I was chatting with my friend Rich in the pub the other day. It was a pretty convivial setting: we were on the comfy leather seats next to a glowing coal fire and we were drinking pints of excellent seasonal beer. Talk turned to books and I quickly and unwittingly entered a minefield. My friend, you see, is working his way through George R.R. Martin’s “Song of Fire and Ice” saga and wanted to talk about where he was up to. This is problematic: he’s watched the first two series of the TV adaptation (“Game of Thrones”), but – at the time of the conversation – he was only about halfway though the third book of five.
I don’t know if you’ve read these books, but they are vast, epic sweeping affairs, each one coming in at well over a thousand pages and featuring hundreds of characters and events taking place across continents. Lots happens and the plot twists and turns intricately: it’s a gripping read. I read them all a couple of years ago now and although I know roughly what happens in the major narrative arc, I’m a little bit sketchy now about exactly what happens to each character when. That being the case, it’s actually pretty hard to discuss the story at all without potentially ruining a significant plot point that my friend may not have reached yet.
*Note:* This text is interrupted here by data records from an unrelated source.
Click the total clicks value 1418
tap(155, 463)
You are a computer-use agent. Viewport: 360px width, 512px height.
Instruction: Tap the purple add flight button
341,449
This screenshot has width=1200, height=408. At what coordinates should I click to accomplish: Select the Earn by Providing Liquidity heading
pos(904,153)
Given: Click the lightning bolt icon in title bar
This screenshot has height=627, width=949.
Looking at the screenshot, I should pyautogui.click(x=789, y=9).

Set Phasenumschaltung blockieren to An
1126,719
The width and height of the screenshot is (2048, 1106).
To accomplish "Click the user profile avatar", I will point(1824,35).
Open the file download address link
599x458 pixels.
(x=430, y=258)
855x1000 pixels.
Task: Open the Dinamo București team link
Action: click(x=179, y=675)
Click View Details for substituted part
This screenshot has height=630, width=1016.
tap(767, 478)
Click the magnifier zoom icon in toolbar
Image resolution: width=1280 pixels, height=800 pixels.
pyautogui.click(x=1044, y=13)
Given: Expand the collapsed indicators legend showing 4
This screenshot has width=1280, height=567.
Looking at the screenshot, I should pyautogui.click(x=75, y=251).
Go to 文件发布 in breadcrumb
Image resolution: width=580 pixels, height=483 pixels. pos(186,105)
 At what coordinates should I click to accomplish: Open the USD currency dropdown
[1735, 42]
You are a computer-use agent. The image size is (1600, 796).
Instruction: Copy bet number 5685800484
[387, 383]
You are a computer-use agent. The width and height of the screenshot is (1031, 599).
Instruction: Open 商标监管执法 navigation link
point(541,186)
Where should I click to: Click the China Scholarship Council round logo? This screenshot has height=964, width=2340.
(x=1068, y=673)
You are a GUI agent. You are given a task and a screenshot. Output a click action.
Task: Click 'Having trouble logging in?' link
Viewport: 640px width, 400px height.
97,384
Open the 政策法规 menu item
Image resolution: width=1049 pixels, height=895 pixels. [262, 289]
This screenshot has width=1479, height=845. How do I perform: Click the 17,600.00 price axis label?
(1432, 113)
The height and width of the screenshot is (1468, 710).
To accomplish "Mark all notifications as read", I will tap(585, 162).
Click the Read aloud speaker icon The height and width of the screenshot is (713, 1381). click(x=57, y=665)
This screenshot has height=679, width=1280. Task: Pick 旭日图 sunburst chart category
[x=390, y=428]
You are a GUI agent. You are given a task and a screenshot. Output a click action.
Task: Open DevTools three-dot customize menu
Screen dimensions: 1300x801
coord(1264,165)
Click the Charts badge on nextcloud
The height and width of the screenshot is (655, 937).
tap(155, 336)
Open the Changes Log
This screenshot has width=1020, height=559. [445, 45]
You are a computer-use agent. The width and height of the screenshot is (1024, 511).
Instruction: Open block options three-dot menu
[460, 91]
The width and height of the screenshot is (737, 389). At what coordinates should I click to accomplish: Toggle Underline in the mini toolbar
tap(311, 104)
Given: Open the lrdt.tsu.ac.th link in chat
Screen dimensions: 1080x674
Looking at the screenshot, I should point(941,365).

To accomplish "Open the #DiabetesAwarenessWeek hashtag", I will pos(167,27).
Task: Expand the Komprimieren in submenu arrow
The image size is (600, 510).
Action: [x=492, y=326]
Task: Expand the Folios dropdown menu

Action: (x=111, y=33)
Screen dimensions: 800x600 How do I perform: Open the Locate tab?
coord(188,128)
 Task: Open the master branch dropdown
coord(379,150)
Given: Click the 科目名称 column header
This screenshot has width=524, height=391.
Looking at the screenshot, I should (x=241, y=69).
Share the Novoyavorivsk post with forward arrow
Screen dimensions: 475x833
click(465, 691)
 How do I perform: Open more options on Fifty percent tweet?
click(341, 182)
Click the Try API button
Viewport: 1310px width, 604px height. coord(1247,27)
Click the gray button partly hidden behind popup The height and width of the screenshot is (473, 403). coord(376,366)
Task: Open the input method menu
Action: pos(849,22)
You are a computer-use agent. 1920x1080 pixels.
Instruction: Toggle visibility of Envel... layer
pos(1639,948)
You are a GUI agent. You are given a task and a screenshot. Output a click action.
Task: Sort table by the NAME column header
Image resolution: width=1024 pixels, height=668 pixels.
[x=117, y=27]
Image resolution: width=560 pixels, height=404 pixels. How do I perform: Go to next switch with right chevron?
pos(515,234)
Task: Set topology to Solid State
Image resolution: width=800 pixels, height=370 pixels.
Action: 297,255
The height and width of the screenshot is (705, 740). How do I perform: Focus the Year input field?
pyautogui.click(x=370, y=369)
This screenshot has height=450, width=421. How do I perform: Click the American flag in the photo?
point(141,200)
In the end, I decided that discretion was the best policy, and basically kept my trap shut, let him talk and just enjoyed his enthusiasm for books that I also loved. I had the last series of “Six Feet Under” ruined for me when I inadvertently heard the fate of one of the main characters. I wasn’t about to risk doing the same for my mate.
….which makes what happened next all the more unfortunate.
As I was driving into work this morning, my phone pinged announcing the arrival of a text message.
My wife looked over at my phone, which was plugged in to my stereo and playing a lovely sequence of seasonally appropriate tunes. “It’s from Rich. As you’re driving, shall I read that to you?”
“OK”.
So she did.
Sadly, Rich had now reached a massive plot development in the third book and wanted to share it with me (it’s the “Red Wedding”, if you’ve read the books and you’re curious). C. isn’t reading the books, although she has been watching and enjoying the TV series and thinks she might read them when she has a bit more time. She read out the text, not realising what she was reading, and before we knew where we were, a massive spoiler was out there and couldn’t be taken back (which I immediately compounded by apologising for, only for that to make her realise that what she’d read was significant and to read it again…).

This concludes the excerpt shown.